HOW TO BE A BODY: A Look at Rape Culture, Puberty, and Parenting
Part of health is sexual health. It’s amazing so many people — including, for too long, myself — fail to grasp this deep, obvious truth. We cannot be our best selves, and certainly cannot have our best relationships, as long as we enable sexual dysfunction.
Denying that fact denies a huge part of what it is to be human, including our greatest power and vulnerability. While there’s no one right way to express sexuality, it’s the seat of our creative power, and creativity is what allows our species to problem-solve and thrive in a world of shifting circumstance.
Here, “sexual dysfunction” doesn’t only refer to certain organs failing to cooperate. Sexuality can be hurtful, manipulative, predatory — collectively, what’s called rape culture, a term describing societies like ours where rape is prevalent.
Really, it means anywhere sexuality is weaponized as part of a quest for power. Rape is the obvious symptom, but not the only problem. People of any sex, gender or orientation perpetuate rape culture when they use sexuality to control or exploit others.
Why do campus workshops on consent fail to solve the problem? By the time kids raised in rape cultures reach college age, the violence is already done. It’s subtle, accidental — but the damage is real, an injury to the child’s sense of value as an embodied being.
Modern American childhood.
Schools are phasing out recess, administering more tests, assigning more homework. The desire to move, play, and touch are treated as “inappropriate” signs of “restlessness.” Set schedules make it impossible for kids to honor (or even notice) their own bodily rhythms.
The message? Bodies are irrelevant.
Well-meaning parents, teachers, and coaches fail to realize it’s impossible to help kids grow into healthy, functional adults while forcing them to halt or ignore involuntary physical developments and normal markers of maturation, like social and sexual curiosity. This generates shame — and teenage angst.
Stigmatized, repressed sexual energy can’t fully bloom — it comes out warped, politicized, embarrassed. Likewise, when intellectual reasoning is coerced prematurely, it’s not balanced with empathy and receptivity. This combination turns adolescence into a landmine of mixed signals about how — and even whether — to grow up.
It’s no wonder, upon graduating from an artificially dictated puberty, we get adults that aren’t very mature.
They’re out of sync with their own bodies, dulling their empathy for other bodies and the emotions bodies generate.
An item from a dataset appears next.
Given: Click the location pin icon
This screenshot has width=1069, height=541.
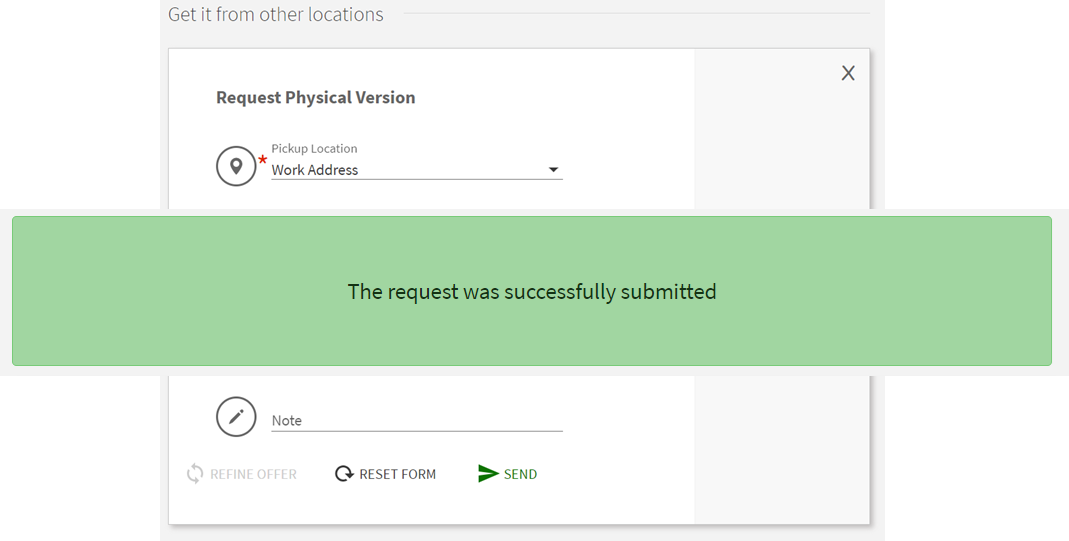Looking at the screenshot, I should [236, 166].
Their concept of “other” remains an intellectual abstraction, something subject to mind games and rationalizations — the forerunners of physical violence.
These pseudo adults linger in a self-centered identity, never initiated into a collective one. Lacking security to communicate honestly, they depend on alcohol and other gimmicks to navigate social risk.
How can we support kids in developing full health, including sexual and psycho-emotional health? Consider three ways to tweak your influence on kids’ developing sense of embodiment:
· Don’t shame discovery. It’s hard for adults to let kids take the lead on anything, but when it comes to their own bodies, we need to back off. You can still wipe boogers and tell them to take their hands out of their pants, but without humiliation or disgust. Teach them hygiene and manners without making them feel bad about asking questions or comparing parts.
· Have “the talk” a lot. Don’t wait until your kid’s hormonal to have one big, awkward conversation. Take opportunities as they arise to explain consent, respect, privacy, and personal taste — topics that come up through play and daily life, presenting the concept of boundaries well before sexual development begins.
· Don’t cut the cord. Mother Earth is our greater body, tying all bodies together. Don’t sever kids from the nature. Let them get dirty, explore, feel at home in their habitat, and they’ll feel at home in their bodies.
None of this will work without addressing your own hang-ups.
Ask how you belittle embodiment. Eating things that make you unwell? Bad-talking your figure, hiding from cameras? Critiquing others for their weight, dating habits, cosmetic choices? Children notice these things, and consciously or not they learn physical selfhood is secondary at best, shameful at worst.
Find ways to be better to yourself, and those lessons will speak for themselves.
A version of this article will appear in the September 2016 issue of Austin All Natural Magazine.